=== Begin Enclosure ===
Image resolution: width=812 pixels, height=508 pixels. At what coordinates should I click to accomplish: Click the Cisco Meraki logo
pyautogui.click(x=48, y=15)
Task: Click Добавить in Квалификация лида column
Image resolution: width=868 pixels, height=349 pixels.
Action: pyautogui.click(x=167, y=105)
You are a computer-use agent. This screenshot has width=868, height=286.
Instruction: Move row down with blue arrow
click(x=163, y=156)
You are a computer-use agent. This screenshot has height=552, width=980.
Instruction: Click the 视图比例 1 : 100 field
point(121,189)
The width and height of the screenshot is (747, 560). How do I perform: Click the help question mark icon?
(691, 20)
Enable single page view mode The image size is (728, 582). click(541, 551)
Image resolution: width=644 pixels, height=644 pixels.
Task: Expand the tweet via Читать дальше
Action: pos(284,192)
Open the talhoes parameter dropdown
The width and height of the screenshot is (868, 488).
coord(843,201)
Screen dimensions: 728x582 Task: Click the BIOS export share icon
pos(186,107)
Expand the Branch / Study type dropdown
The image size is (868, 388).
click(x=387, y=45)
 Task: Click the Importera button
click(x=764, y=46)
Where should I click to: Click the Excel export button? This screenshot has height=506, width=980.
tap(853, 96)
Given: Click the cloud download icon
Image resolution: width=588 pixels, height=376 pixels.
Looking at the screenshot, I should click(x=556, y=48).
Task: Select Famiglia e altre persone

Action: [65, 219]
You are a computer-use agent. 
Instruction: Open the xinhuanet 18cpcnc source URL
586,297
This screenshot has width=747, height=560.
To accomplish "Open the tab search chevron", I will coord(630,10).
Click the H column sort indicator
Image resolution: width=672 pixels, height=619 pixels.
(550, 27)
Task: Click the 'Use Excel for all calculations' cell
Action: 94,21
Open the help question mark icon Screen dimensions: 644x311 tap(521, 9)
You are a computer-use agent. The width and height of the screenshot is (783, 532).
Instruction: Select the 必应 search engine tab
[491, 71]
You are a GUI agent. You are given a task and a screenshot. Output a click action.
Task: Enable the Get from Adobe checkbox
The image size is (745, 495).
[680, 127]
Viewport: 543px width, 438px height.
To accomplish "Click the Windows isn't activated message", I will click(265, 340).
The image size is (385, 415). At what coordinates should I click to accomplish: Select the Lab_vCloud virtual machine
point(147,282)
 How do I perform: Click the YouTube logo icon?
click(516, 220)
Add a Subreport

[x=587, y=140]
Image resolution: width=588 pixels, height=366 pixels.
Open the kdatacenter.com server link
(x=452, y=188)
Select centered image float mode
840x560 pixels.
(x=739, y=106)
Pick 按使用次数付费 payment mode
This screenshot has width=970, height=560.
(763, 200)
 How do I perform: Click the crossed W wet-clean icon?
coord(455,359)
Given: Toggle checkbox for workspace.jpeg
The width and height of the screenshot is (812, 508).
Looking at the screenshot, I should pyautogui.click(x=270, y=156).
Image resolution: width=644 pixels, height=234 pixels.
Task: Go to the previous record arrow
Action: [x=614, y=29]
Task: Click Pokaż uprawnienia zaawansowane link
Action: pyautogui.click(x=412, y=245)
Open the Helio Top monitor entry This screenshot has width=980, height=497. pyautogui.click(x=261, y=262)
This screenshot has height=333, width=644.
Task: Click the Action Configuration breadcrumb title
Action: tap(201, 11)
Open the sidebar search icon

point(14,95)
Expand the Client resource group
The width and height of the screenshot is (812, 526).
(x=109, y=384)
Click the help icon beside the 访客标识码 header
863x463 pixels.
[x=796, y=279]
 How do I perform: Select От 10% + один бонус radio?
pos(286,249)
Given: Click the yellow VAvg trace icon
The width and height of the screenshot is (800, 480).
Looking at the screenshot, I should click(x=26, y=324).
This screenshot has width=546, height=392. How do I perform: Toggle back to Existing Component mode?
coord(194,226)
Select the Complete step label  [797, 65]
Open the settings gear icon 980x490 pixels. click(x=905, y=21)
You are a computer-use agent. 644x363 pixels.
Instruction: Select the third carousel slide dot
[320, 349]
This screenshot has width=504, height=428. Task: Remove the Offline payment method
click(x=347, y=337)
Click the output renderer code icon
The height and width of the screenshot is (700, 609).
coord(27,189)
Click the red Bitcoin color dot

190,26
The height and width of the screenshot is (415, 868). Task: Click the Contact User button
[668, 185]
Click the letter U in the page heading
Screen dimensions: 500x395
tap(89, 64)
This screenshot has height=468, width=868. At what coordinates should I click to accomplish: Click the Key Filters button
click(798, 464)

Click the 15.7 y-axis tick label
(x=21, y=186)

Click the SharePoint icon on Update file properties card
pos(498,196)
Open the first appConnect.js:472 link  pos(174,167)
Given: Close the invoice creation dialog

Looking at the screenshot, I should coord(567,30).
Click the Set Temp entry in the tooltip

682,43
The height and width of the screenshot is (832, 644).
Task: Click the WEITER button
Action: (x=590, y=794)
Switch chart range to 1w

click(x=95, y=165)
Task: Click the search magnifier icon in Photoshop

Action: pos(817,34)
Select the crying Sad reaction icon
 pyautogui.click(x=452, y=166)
=== End Enclosure ===
■ What is expected ■
Each line of the data must be written out exactly as it appears.

■ Output below ■
Image resolution: width=812 pixels, height=508 pixels. At what coordinates should I click to accomplish: Click the Cisco Meraki logo
pyautogui.click(x=48, y=15)
Task: Click Добавить in Квалификация лида column
Image resolution: width=868 pixels, height=349 pixels.
Action: pyautogui.click(x=167, y=105)
You are a computer-use agent. This screenshot has width=868, height=286.
Instruction: Move row down with blue arrow
click(x=163, y=156)
You are a computer-use agent. This screenshot has height=552, width=980.
Instruction: Click the 视图比例 1 : 100 field
point(121,189)
The width and height of the screenshot is (747, 560). How do I perform: Click the help question mark icon?
(691, 20)
Enable single page view mode The image size is (728, 582). click(541, 551)
Image resolution: width=644 pixels, height=644 pixels.
Task: Expand the tweet via Читать дальше
Action: pos(284,192)
Open the talhoes parameter dropdown
The width and height of the screenshot is (868, 488).
coord(843,201)
Screen dimensions: 728x582 Task: Click the BIOS export share icon
pos(186,107)
Expand the Branch / Study type dropdown
The image size is (868, 388).
click(x=387, y=45)
 Task: Click the Importera button
click(x=764, y=46)
Where should I click to: Click the Excel export button? This screenshot has height=506, width=980.
tap(853, 96)
Given: Click the cloud download icon
Image resolution: width=588 pixels, height=376 pixels.
Looking at the screenshot, I should click(x=556, y=48).
Task: Select Famiglia e altre persone

Action: [65, 219]
You are a computer-use agent. 
Instruction: Open the xinhuanet 18cpcnc source URL
586,297
This screenshot has width=747, height=560.
To accomplish "Open the tab search chevron", I will coord(630,10).
Click the H column sort indicator
Image resolution: width=672 pixels, height=619 pixels.
(550, 27)
Task: Click the 'Use Excel for all calculations' cell
Action: 94,21
Open the help question mark icon Screen dimensions: 644x311 tap(521, 9)
You are a computer-use agent. The width and height of the screenshot is (783, 532).
Instruction: Select the 必应 search engine tab
[491, 71]
You are a GUI agent. You are given a task and a screenshot. Output a click action.
Task: Enable the Get from Adobe checkbox
The image size is (745, 495).
[680, 127]
Viewport: 543px width, 438px height.
To accomplish "Click the Windows isn't activated message", I will click(265, 340).
The image size is (385, 415). At what coordinates should I click to accomplish: Select the Lab_vCloud virtual machine
point(147,282)
 How do I perform: Click the YouTube logo icon?
click(516, 220)
Add a Subreport

[x=587, y=140]
Image resolution: width=588 pixels, height=366 pixels.
Open the kdatacenter.com server link
(x=452, y=188)
Select centered image float mode
840x560 pixels.
(x=739, y=106)
Pick 按使用次数付费 payment mode
This screenshot has width=970, height=560.
(763, 200)
 How do I perform: Click the crossed W wet-clean icon?
coord(455,359)
Given: Toggle checkbox for workspace.jpeg
The width and height of the screenshot is (812, 508).
Looking at the screenshot, I should pyautogui.click(x=270, y=156).
Image resolution: width=644 pixels, height=234 pixels.
Task: Go to the previous record arrow
Action: [x=614, y=29]
Task: Click Pokaż uprawnienia zaawansowane link
Action: pyautogui.click(x=412, y=245)
Open the Helio Top monitor entry This screenshot has width=980, height=497. pyautogui.click(x=261, y=262)
This screenshot has height=333, width=644.
Task: Click the Action Configuration breadcrumb title
Action: tap(201, 11)
Open the sidebar search icon

point(14,95)
Expand the Client resource group
The width and height of the screenshot is (812, 526).
(x=109, y=384)
Click the help icon beside the 访客标识码 header
863x463 pixels.
[x=796, y=279]
 How do I perform: Select От 10% + один бонус radio?
pos(286,249)
Given: Click the yellow VAvg trace icon
The width and height of the screenshot is (800, 480).
Looking at the screenshot, I should click(x=26, y=324).
This screenshot has width=546, height=392. How do I perform: Toggle back to Existing Component mode?
coord(194,226)
Select the Complete step label  [797, 65]
Open the settings gear icon 980x490 pixels. click(x=905, y=21)
You are a computer-use agent. 644x363 pixels.
Instruction: Select the third carousel slide dot
[320, 349]
This screenshot has width=504, height=428. Task: Remove the Offline payment method
click(x=347, y=337)
Click the output renderer code icon
The height and width of the screenshot is (700, 609).
coord(27,189)
Click the red Bitcoin color dot

190,26
The height and width of the screenshot is (415, 868). Task: Click the Contact User button
[668, 185]
Click the letter U in the page heading
Screen dimensions: 500x395
tap(89, 64)
This screenshot has height=468, width=868. At what coordinates should I click to accomplish: Click the Key Filters button
click(798, 464)

Click the 15.7 y-axis tick label
(x=21, y=186)

Click the SharePoint icon on Update file properties card
pos(498,196)
Open the first appConnect.js:472 link  pos(174,167)
Given: Close the invoice creation dialog

Looking at the screenshot, I should coord(567,30).
Click the Set Temp entry in the tooltip

682,43
The height and width of the screenshot is (832, 644).
Task: Click the WEITER button
Action: (x=590, y=794)
Switch chart range to 1w

click(x=95, y=165)
Task: Click the search magnifier icon in Photoshop

Action: pos(817,34)
Select the crying Sad reaction icon
 pyautogui.click(x=452, y=166)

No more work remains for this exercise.